In Russian composer Sofiya Gubaydulina's 1986 symphony Slïshu...umolko ("I hear...silence"), the composer writes a cadenza for conductor. The orchestra is largely silent save for a few rumblings from bass drums, during which the conductor melds this quasi-silence into strong but delicate contours; with agonizingly slow precision, the conductor eventually brings his hands upwards, tracing a Christmas-tree shape, until they are fully stretched towards the heavens. He flips his hands upwards, and the organ, nestled deep in the orchestra, catches the gesture and begins the symphony's apocalyptic final movement. The gesture is wonderfully symbolic of Gubaydulina's work in general, obsessed as it is with the "other sides" of music -- with "re-tying the bonds" between gesture and sound, sound and silence, silence and noise, this sensate world and the super-sensate next. From early works like Night in Memphis (1968) through the now classic Offertorium and Seven Last Words of the early '80s, and up to the Double Viola Concerto "Two Paths" from 1999, Gubaydulina's music traces an impassioned commitment "to restore a sense of integrity" to both art and life. In this sense her music is unabashedly re-ligious: it finds and binds the fissures which mark human solitude, with a brazen honesty rare in music even today.

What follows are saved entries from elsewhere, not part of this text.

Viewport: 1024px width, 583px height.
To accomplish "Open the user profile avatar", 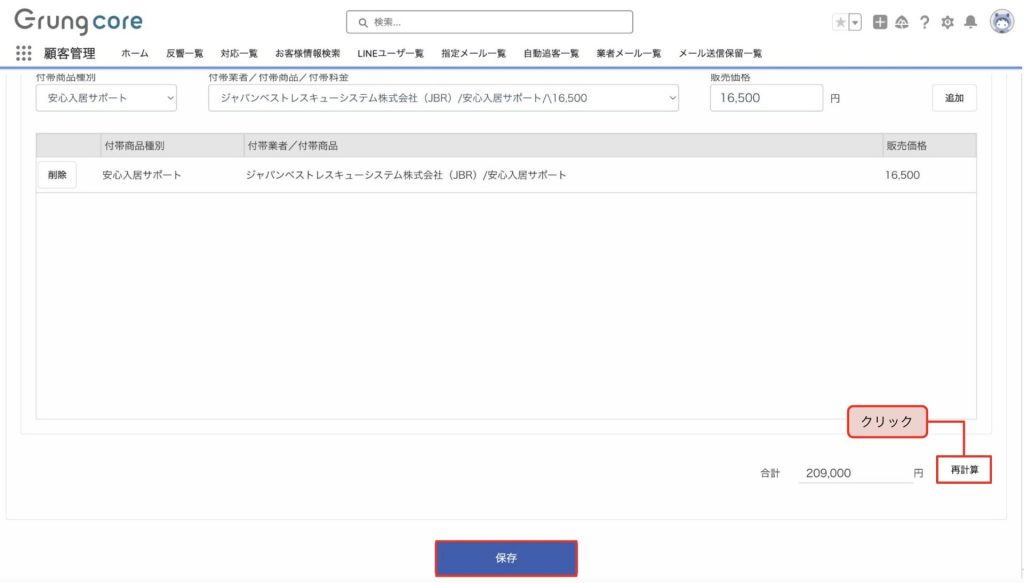I will click(x=1001, y=22).
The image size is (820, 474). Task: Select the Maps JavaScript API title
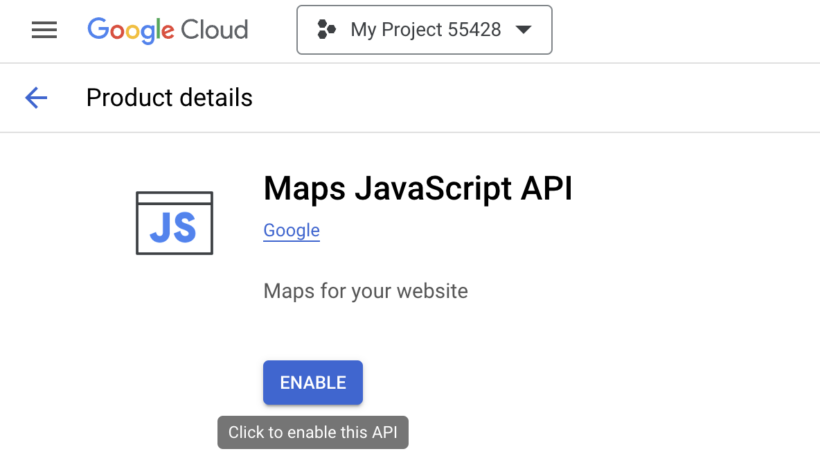point(417,187)
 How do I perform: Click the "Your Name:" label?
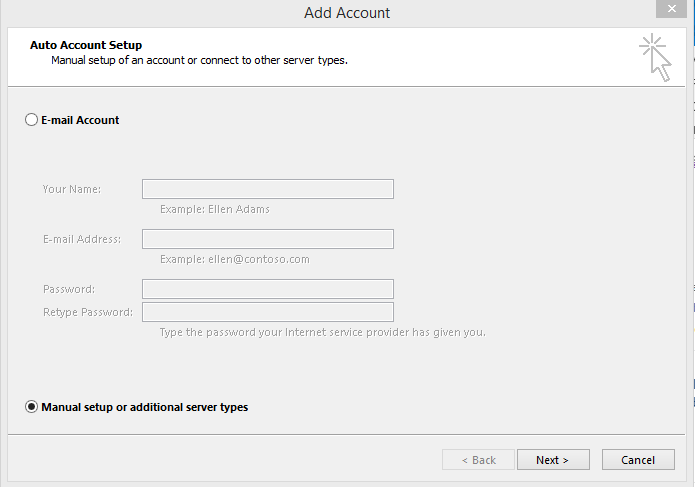point(72,189)
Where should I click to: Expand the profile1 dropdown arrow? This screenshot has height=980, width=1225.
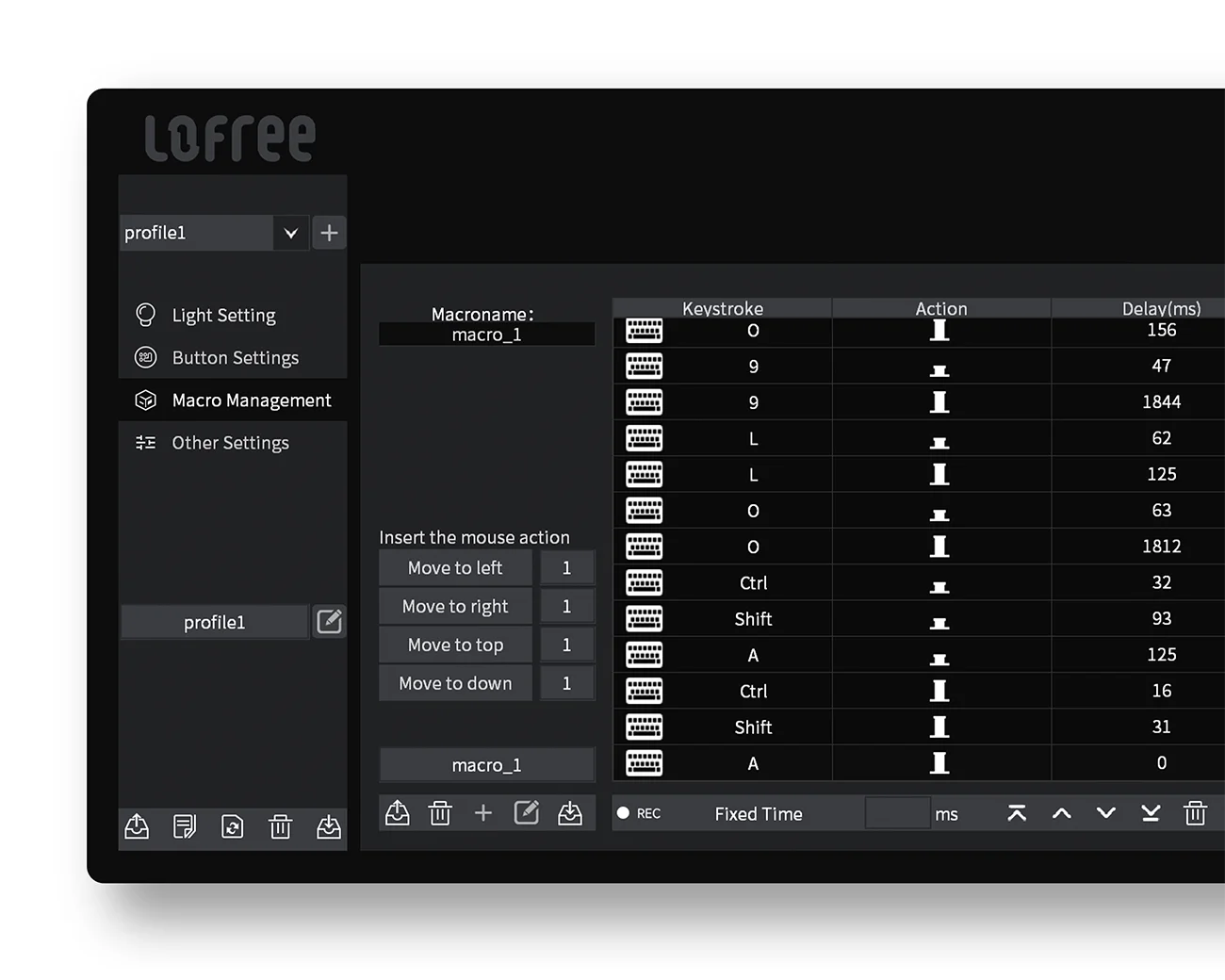click(291, 233)
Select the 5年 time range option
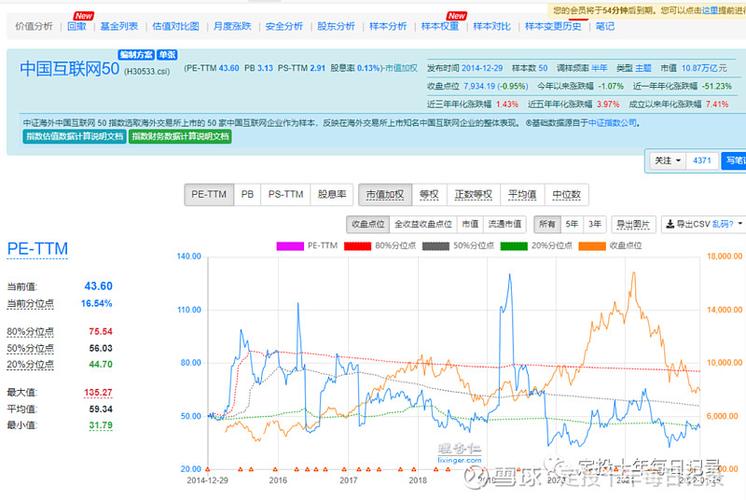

Sofia Asgatovna Gubaydulina was born on October 24, 1931, in Chistopol', in the Tatar Republic; growing up there, Gubaydulina would bind peculiar fusion of Eastern and Western into dramatic polarities in her later work. She graduated from the Kazan' Conservatory in 1954 having studied composition and piano; she then left for Moscow, where she studied at the Conservatory with Nikolay Peyko until 1959, and then with Shebalin until 1963. Already by this time, Gubaydulina was marked as an "irresponsible" composer on "a mistaken path"; Shostakovich, among others, supported her however, advising her to "continue along [her] mistaken path." By the mid-1970s Gubaydulina founded a folk-instrument improvisation group with fellow composers Victor Suslin and Vyacheslav Artyomov called Astreja, still active in the late 1990s. Today Gubaydulina is a successful freelance composer, having won a number of prestigious composition prizes and grants.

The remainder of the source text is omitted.